Warganet menyebut kenaikan harga sudah terjadi ketika Direktorat Jenderal Pajak Kementerian Keuangan (Kemenkeu) resmi menyebut penerapan tarif PPN 12 persen berlaku untuk semua barang dan jasa.
“Ini nih yang bikin ekonomi kita kacau. Gak ada kepastian hukum. Waktu diumumkan PPN naik 12 persen untuk 2025, semua perusahaan sudah bersiap, setting harga dan sebagainya. Beberapa malah sudah ada yang curi start dari awal Desember. Semua siap launching harga baru di 1 Januari. Lalu, berubah lagi pada 31 Desember,” ujar warganet di platform X dikutip hari ini.

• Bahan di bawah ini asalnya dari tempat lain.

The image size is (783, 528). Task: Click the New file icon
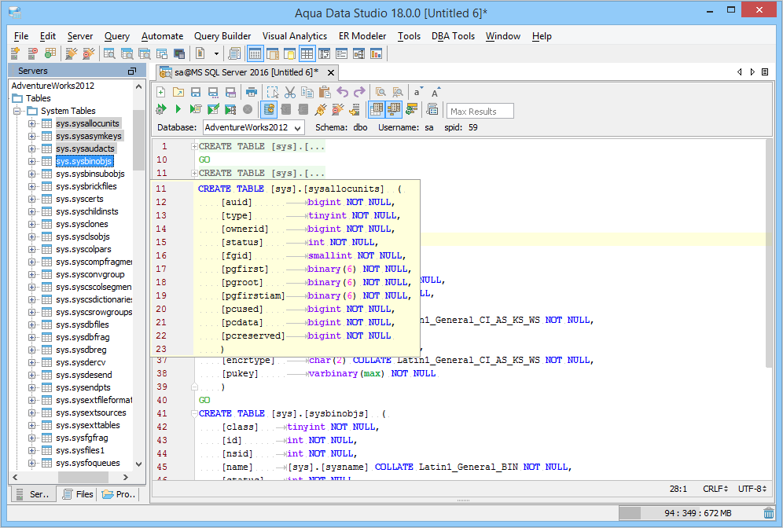coord(161,92)
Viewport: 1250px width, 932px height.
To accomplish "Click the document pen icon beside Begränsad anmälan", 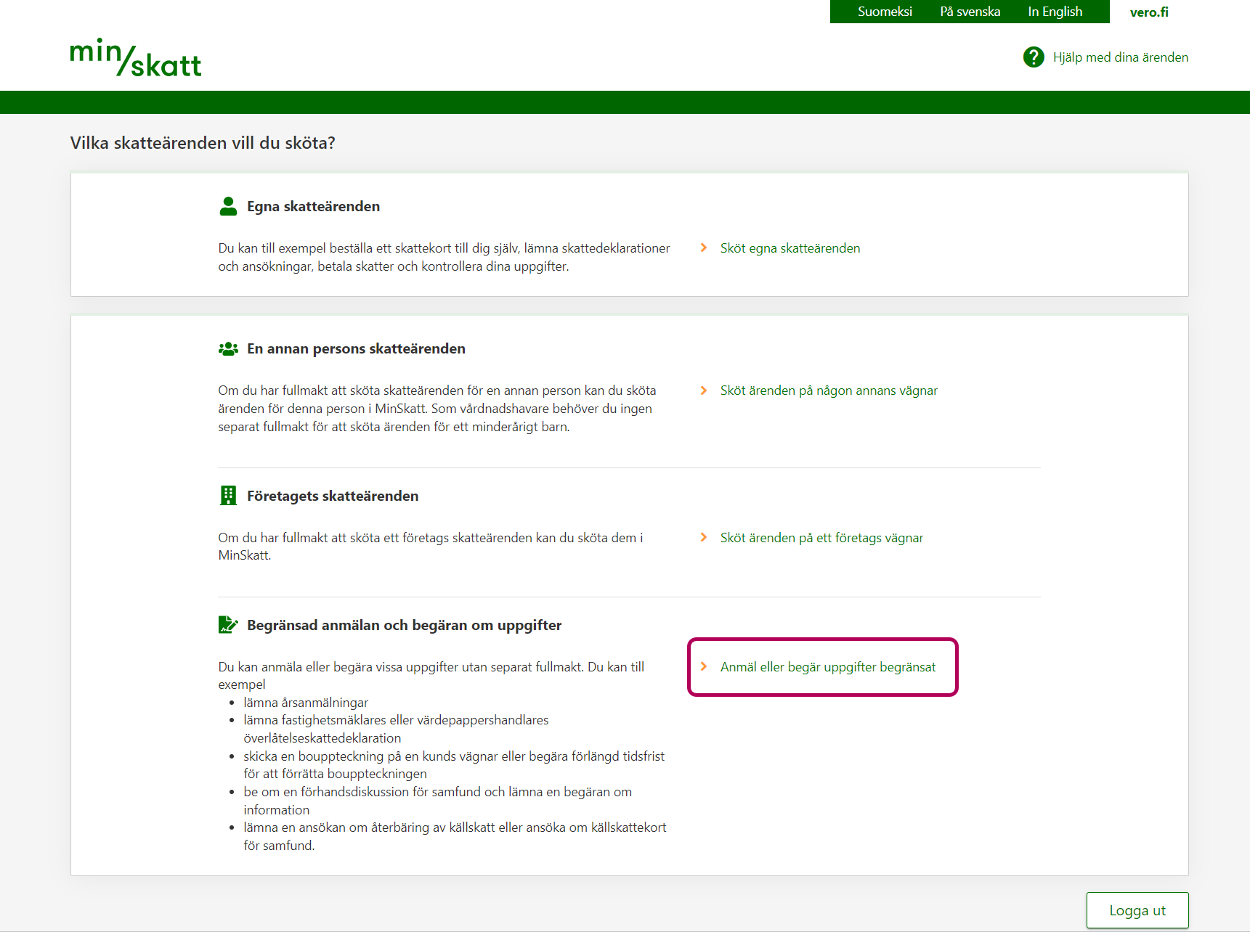I will [x=228, y=625].
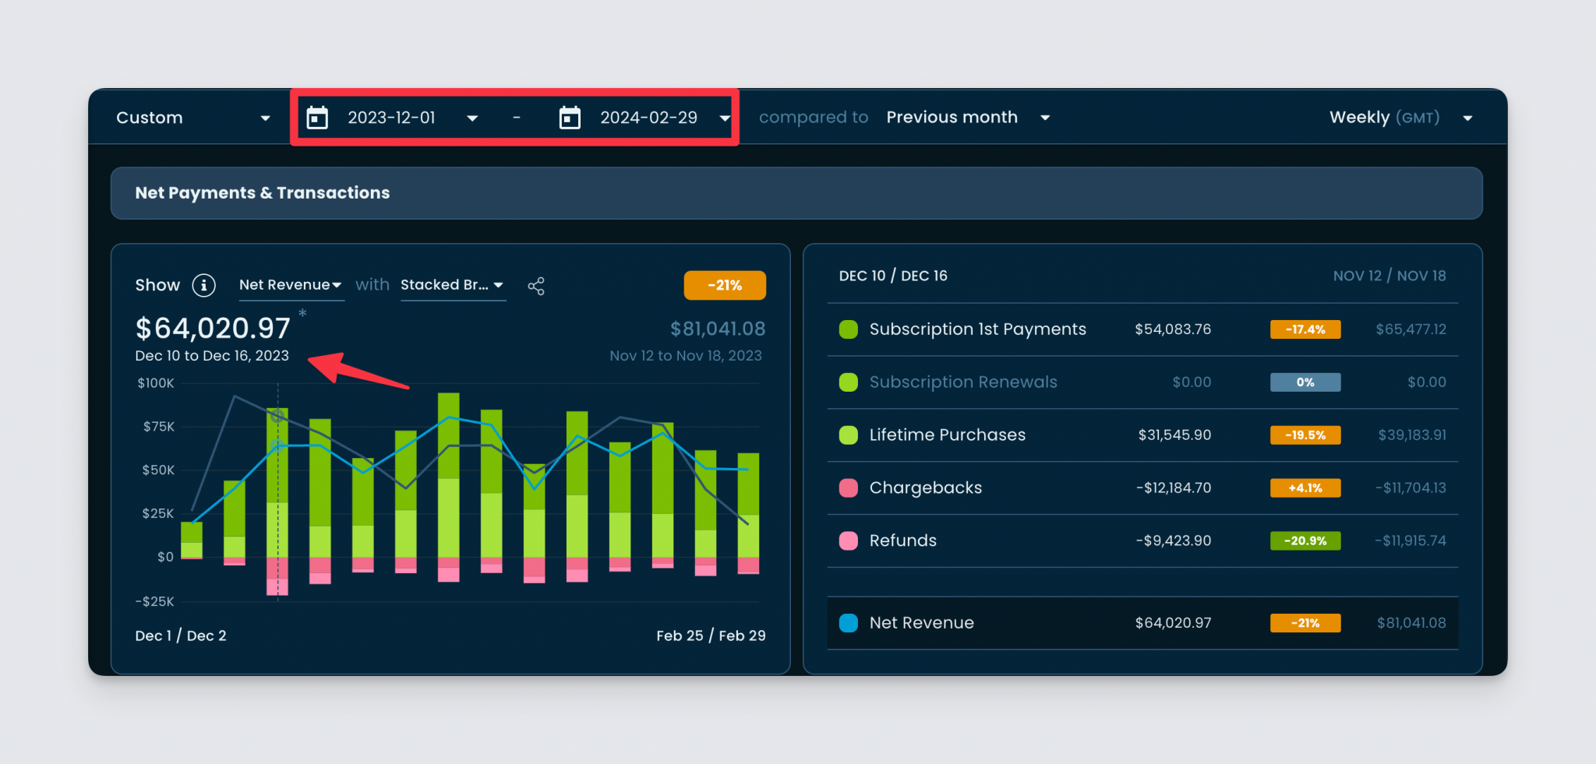Click the Net Payments & Transactions header
The image size is (1596, 764).
[262, 192]
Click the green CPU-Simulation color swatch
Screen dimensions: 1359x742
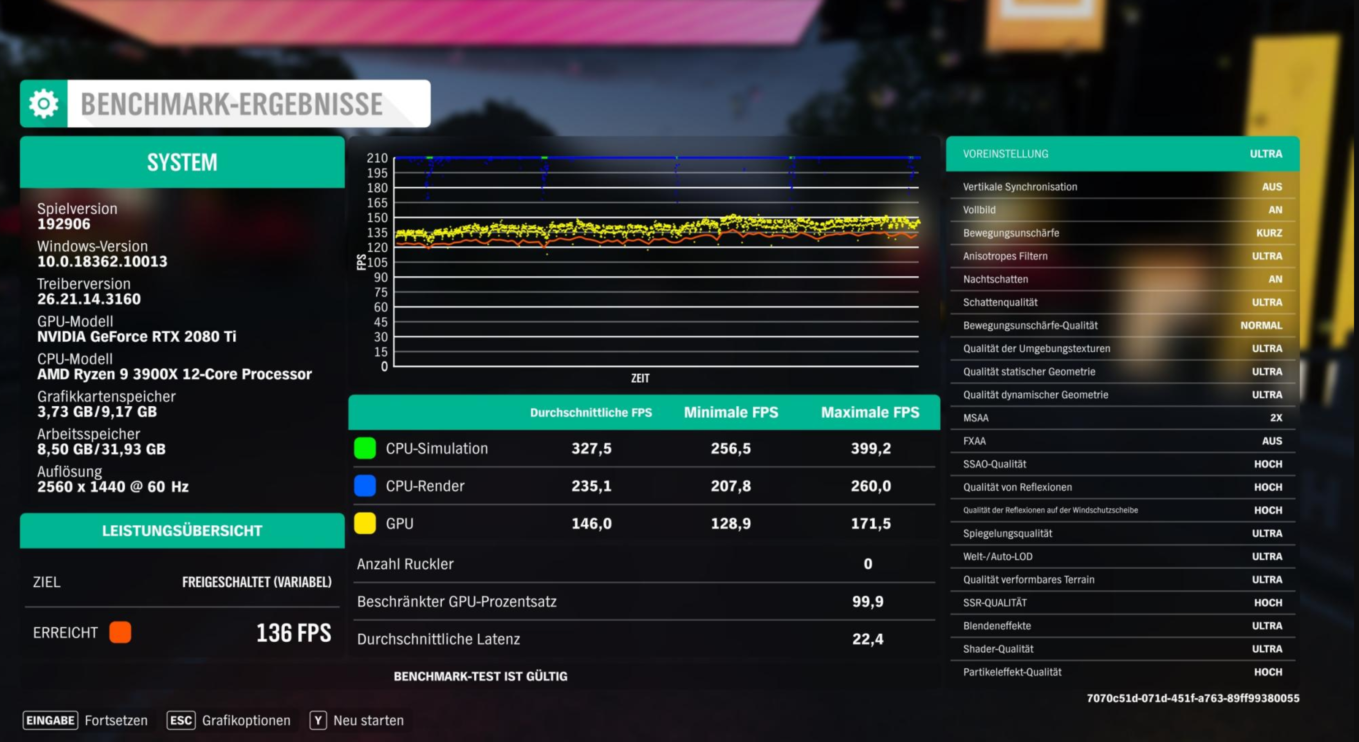coord(365,448)
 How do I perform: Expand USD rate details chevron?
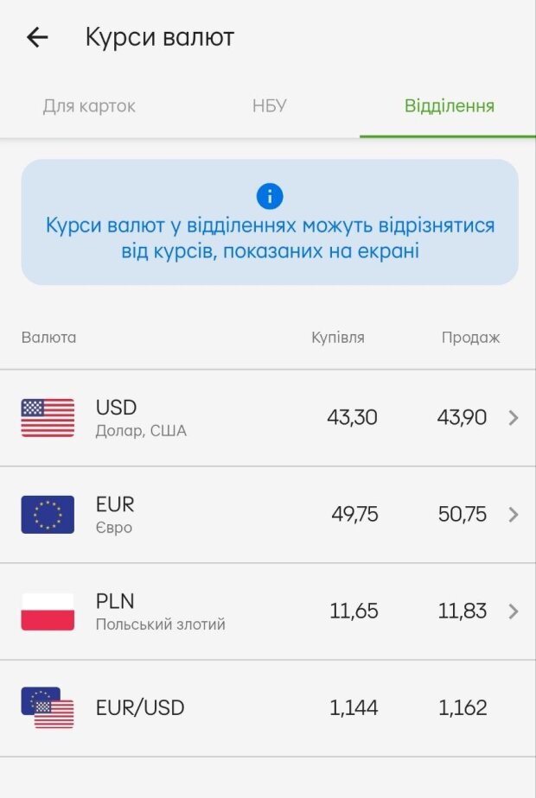514,418
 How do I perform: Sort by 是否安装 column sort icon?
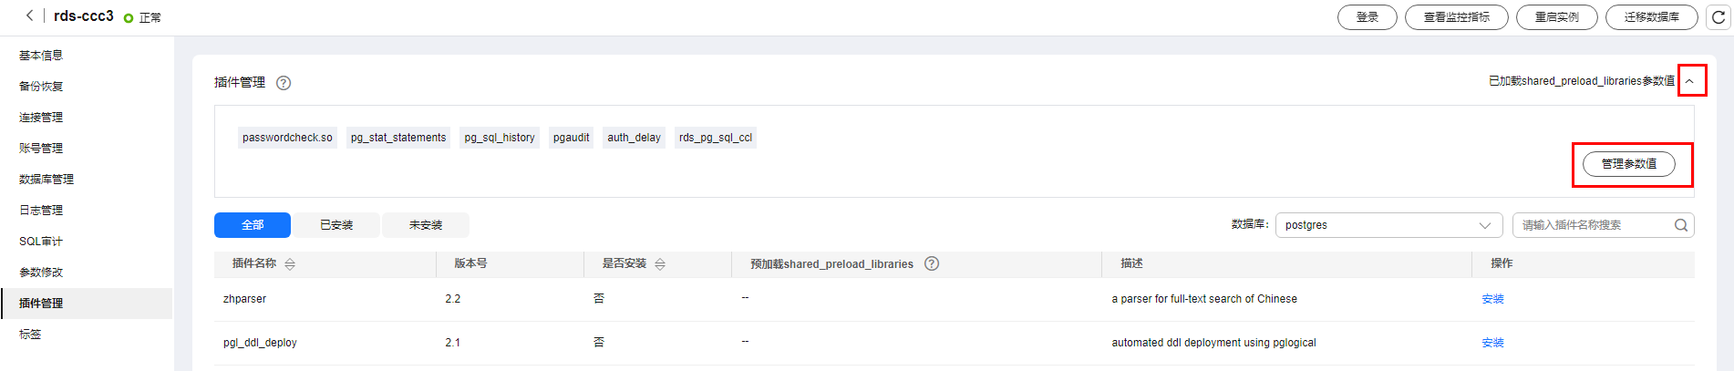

“Cancel PPN 12 persen itu good, tapi ketidakpastian dan last minute revert gini yang bikin investor ogah. Plus Kemenkeu dibenci orang keuangan kantor,” kata warganet lainnya.
Ada pula yang mengkritisi perubahan kebijakan penerapan tarif PPN pada waktu yang mepet, menandakan kebijakan sebelumnya tak melalui proses yang benar.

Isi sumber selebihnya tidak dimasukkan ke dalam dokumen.